The position requires a PhD in Electronics and Communication Engineering, Electrical Engineering, Computer Engineering, or a related technical field. You'll be working at the intersection of hardware and machine learning, developing architectural solutions that optimize performance, power consumption, and efficiency. Your responsibilities will span from ML workload characterization to developing architecture specifications for AI/ML roadmaps.
This is an excellent opportunity for someone passionate about hardware architecture and machine learning, offering the chance to work on cutting-edge technology that powers Google's AI infrastructure. You'll be part of the team that keeps Google's networks running optimally, ensuring users have the best and fastest experience possible.

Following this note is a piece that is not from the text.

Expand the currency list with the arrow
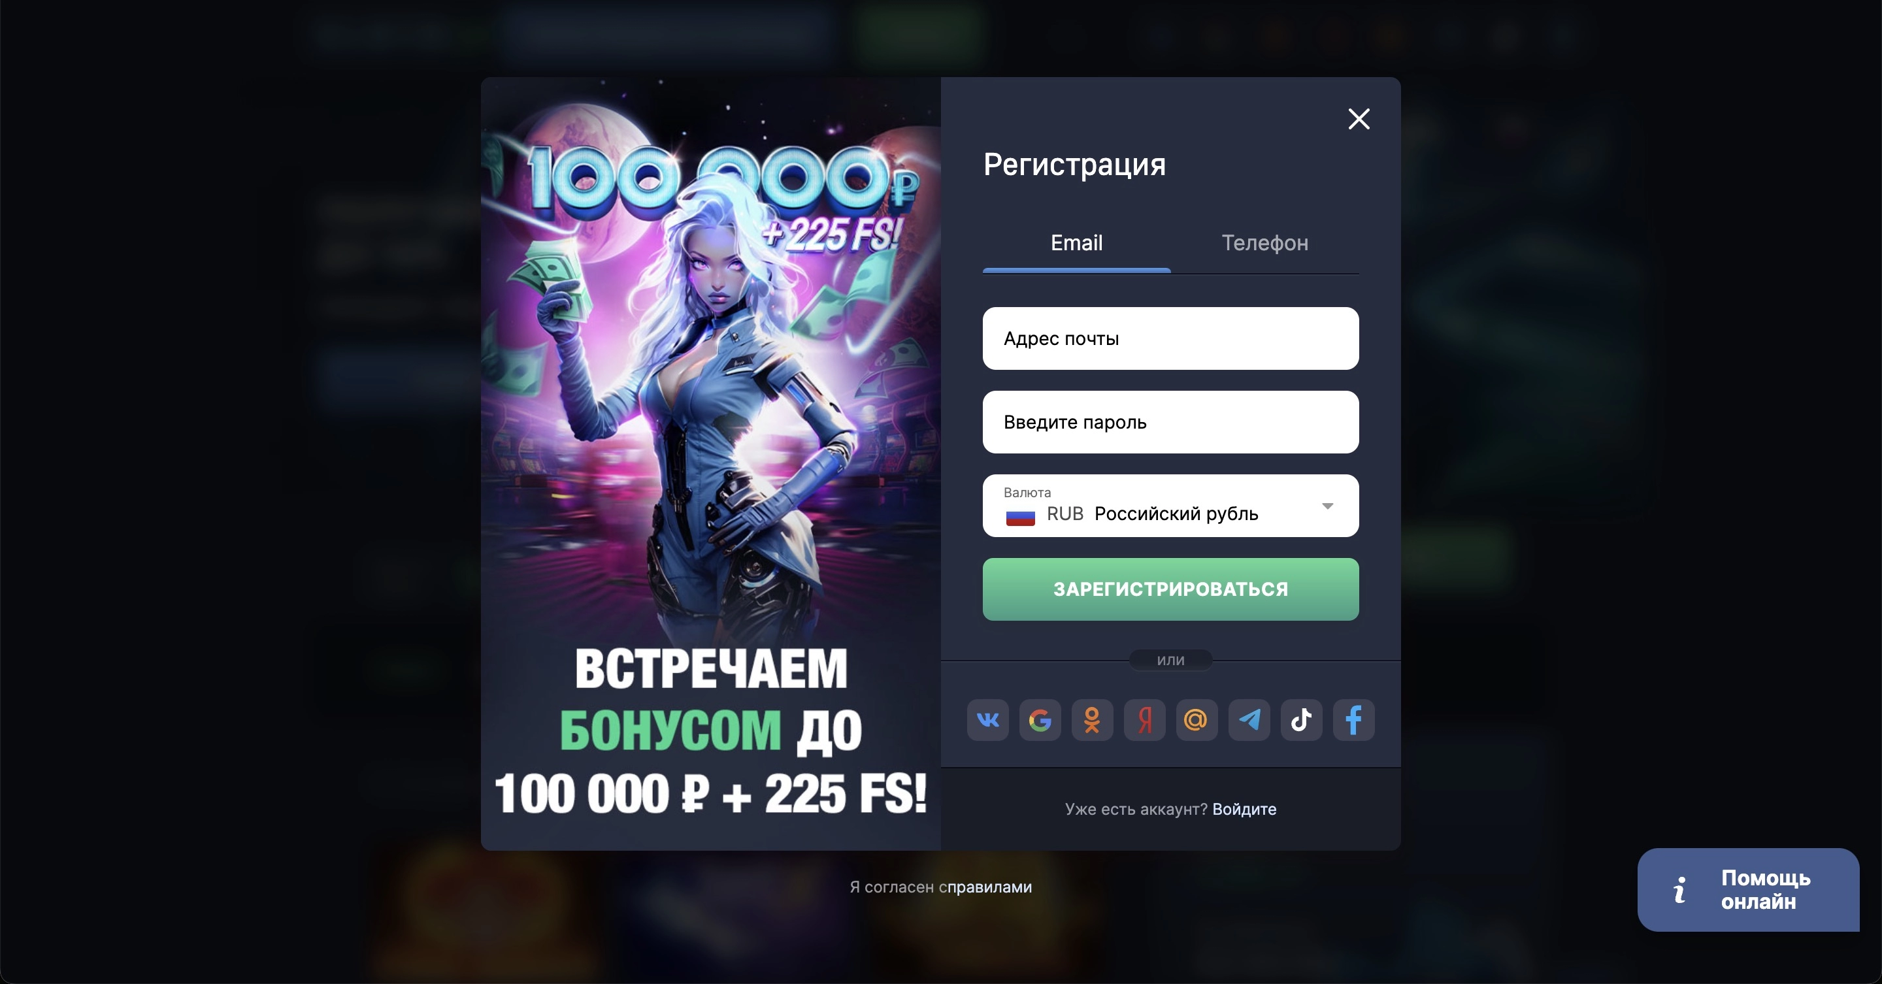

The role involves extensive collaboration with various teams, including hardware design, software, compiler, ML model, and research teams. You'll be responsible for conducting power/performance analysis, developing models, and making crucial architectural decisions that will shape the future of Google's AI hardware capabilities.
Working at Google, you'll be part of a company that values diversity, equality, and inclusion, with a strong commitment to building a representative workforce. The position offers the opportunity to work on challenging problems at scale, with access to world-class resources and the chance to make a significant impact on the future of AI hardware acceleration.